- **THE PROBLEM**
In the items from the line containing "The width and height of the screenshot is (1024, 500)." through the line containing "Viewport: 1456px width, 826px height.", swap "Annually" for "Monthly" and give only those lines back otherwise unchanged, leaving the pictures out.
:::
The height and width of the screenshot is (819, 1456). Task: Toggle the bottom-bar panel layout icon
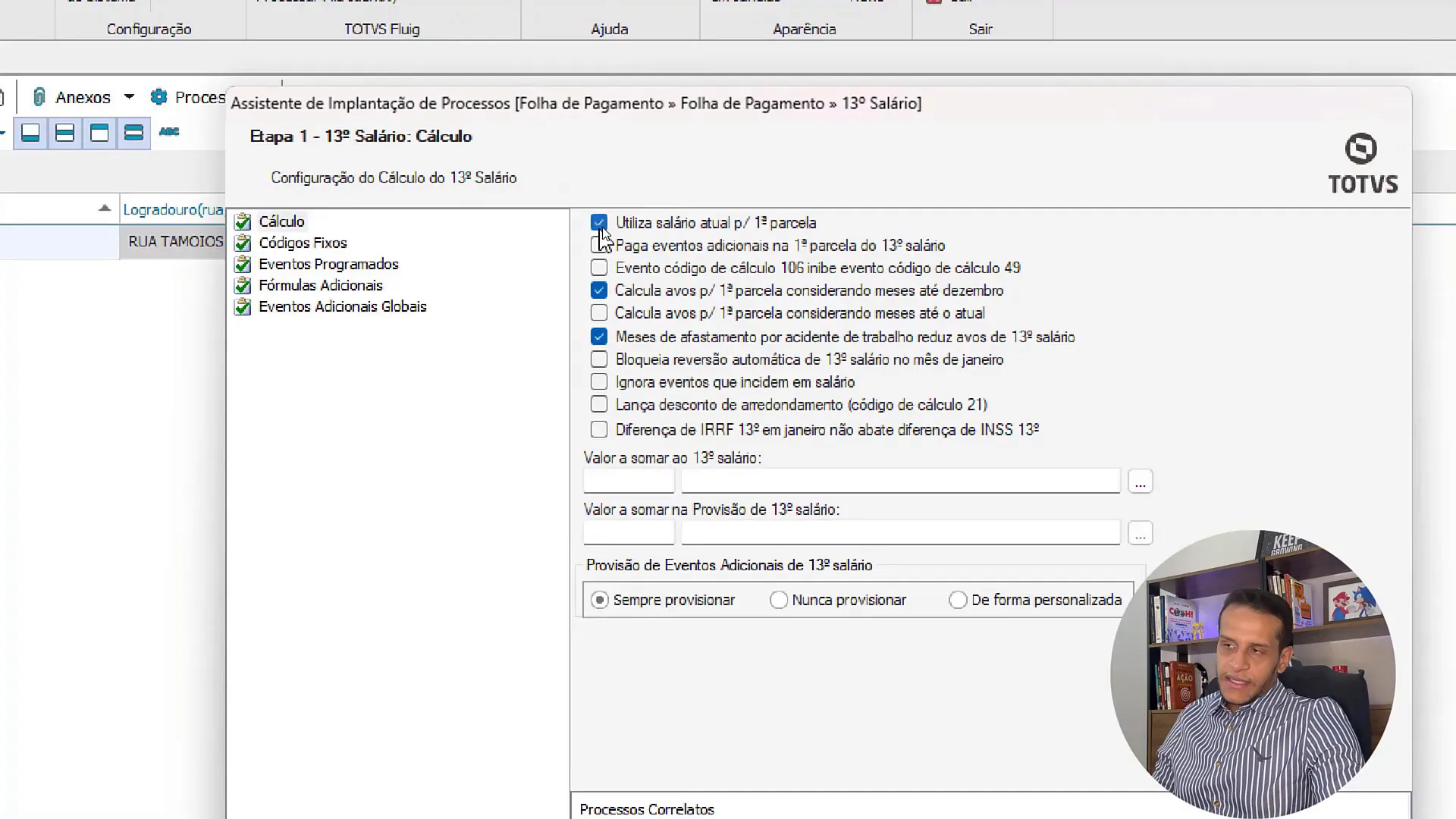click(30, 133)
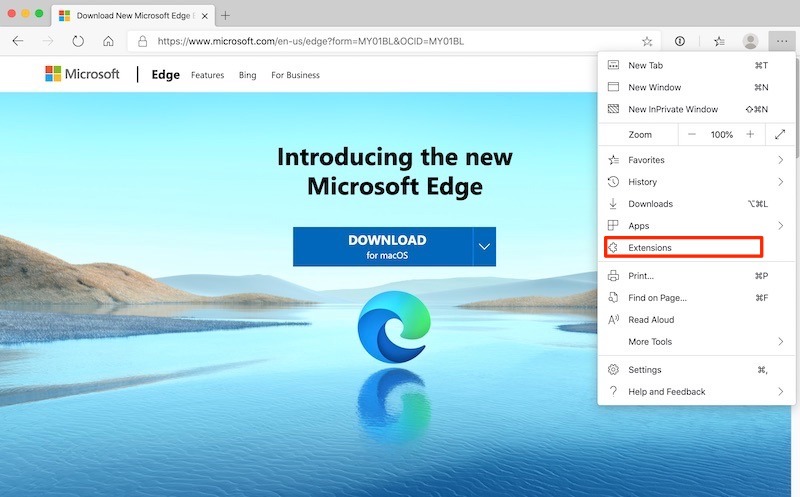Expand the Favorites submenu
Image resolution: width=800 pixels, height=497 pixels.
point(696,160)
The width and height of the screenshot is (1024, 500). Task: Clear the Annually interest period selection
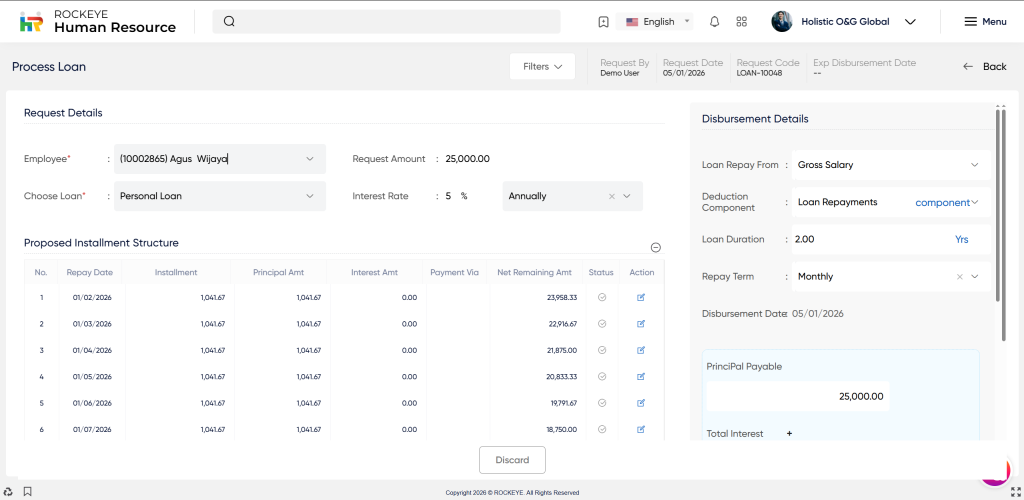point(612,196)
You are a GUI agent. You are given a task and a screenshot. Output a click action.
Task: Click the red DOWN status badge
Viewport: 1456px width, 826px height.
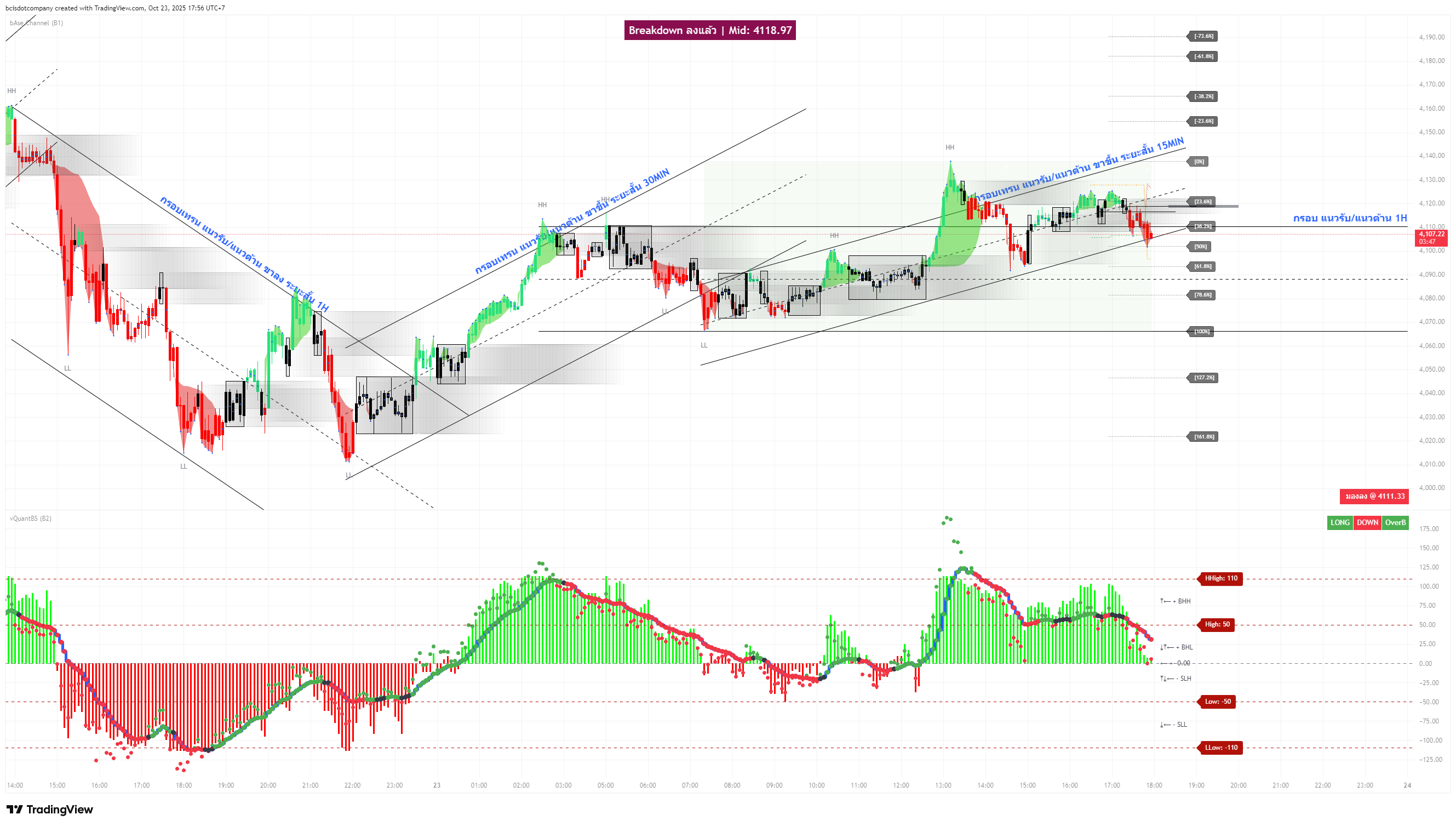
:::
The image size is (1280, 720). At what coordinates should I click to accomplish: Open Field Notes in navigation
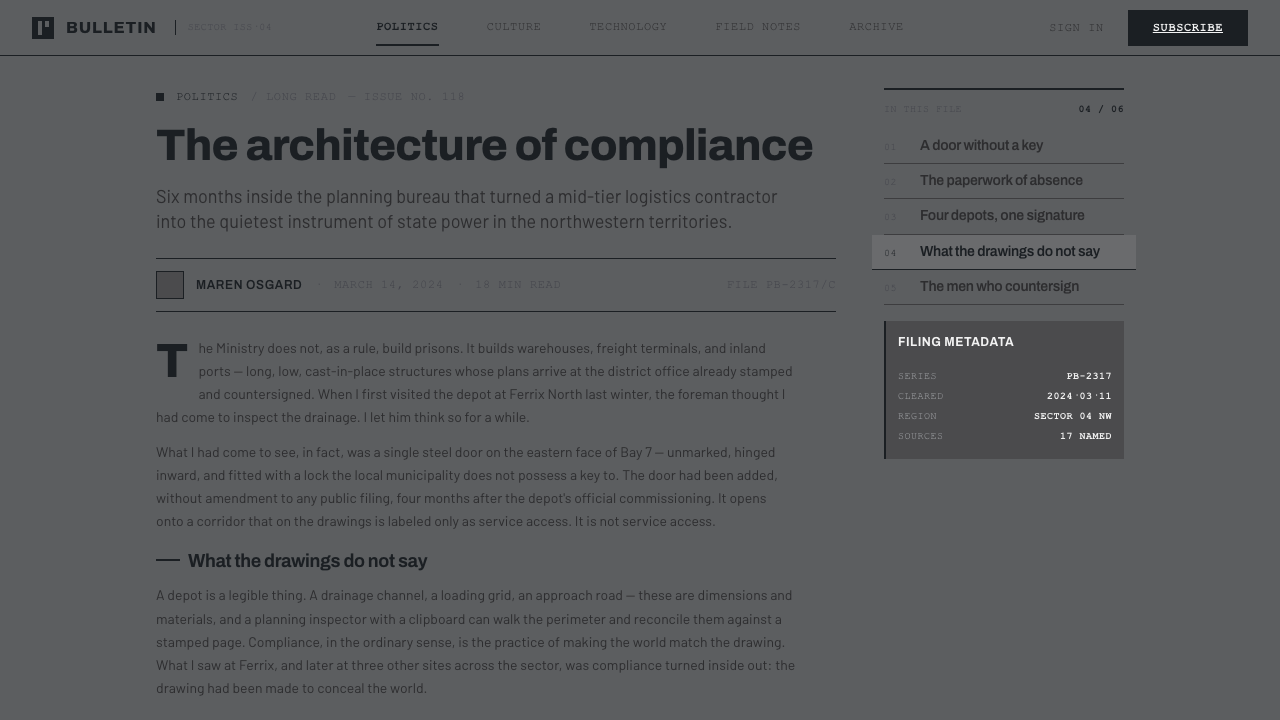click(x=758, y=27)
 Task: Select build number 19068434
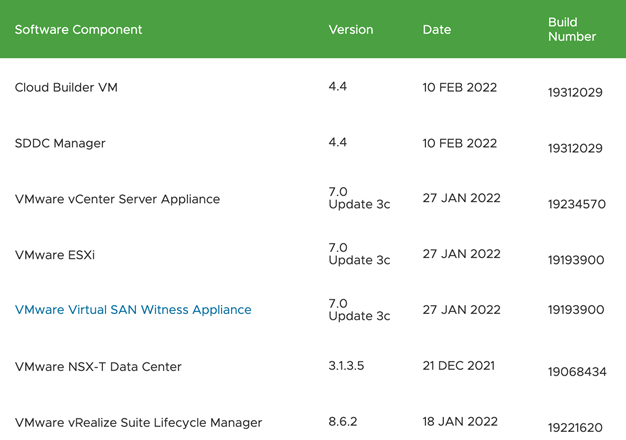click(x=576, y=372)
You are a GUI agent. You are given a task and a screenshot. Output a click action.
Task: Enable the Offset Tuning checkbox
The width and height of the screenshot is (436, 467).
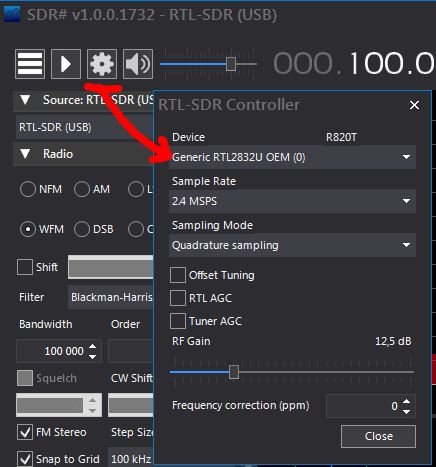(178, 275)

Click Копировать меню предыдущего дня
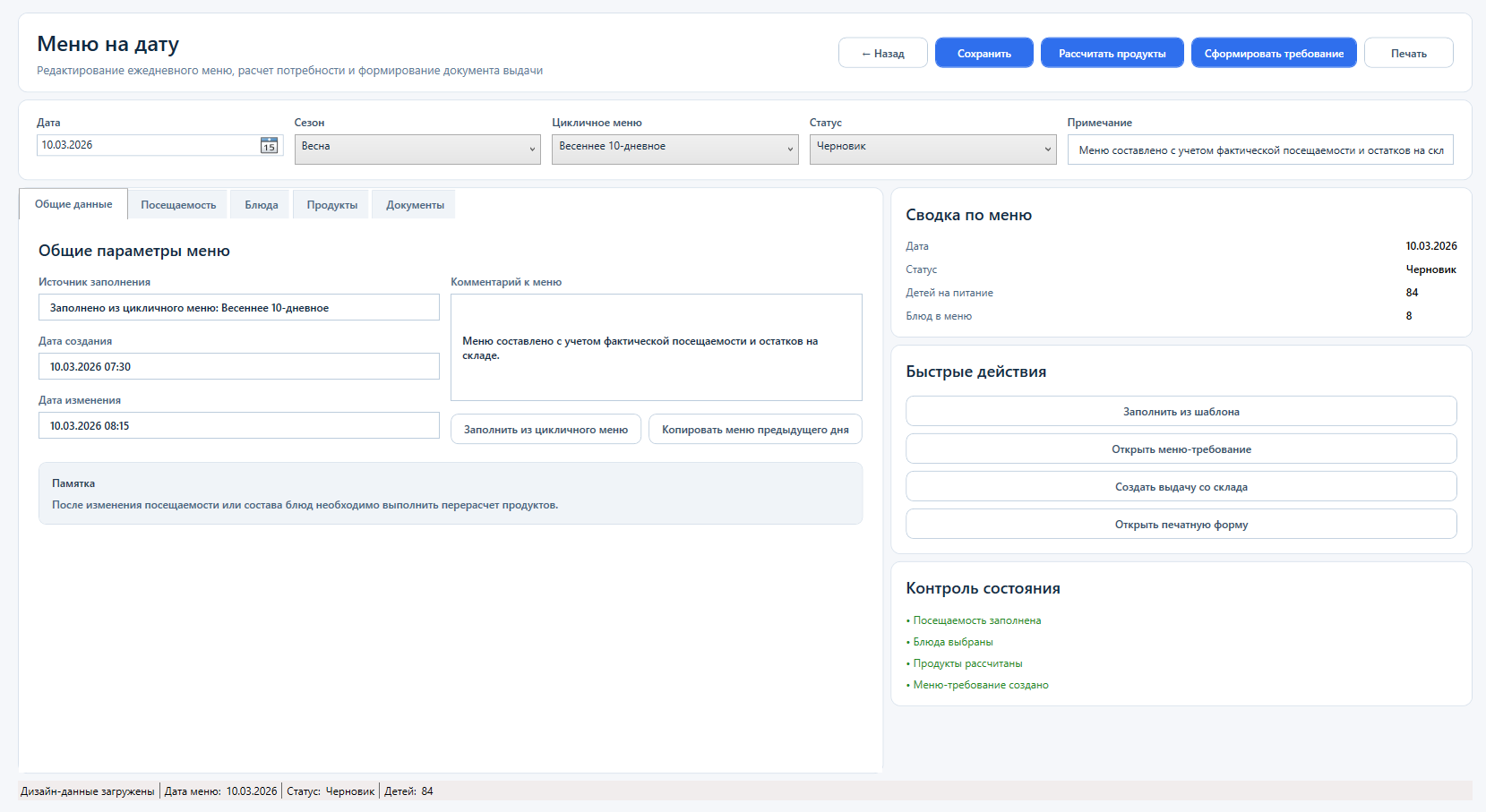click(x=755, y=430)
:::
- **REPLY TO THE TASK**
The width and height of the screenshot is (1024, 500). Task: Clear the Monthly interest period selection
point(612,196)
You are a GUI agent. You are given a task and a screenshot. Output a click action.
Task: Click the red DOWN status badge
Viewport: 1456px width, 826px height.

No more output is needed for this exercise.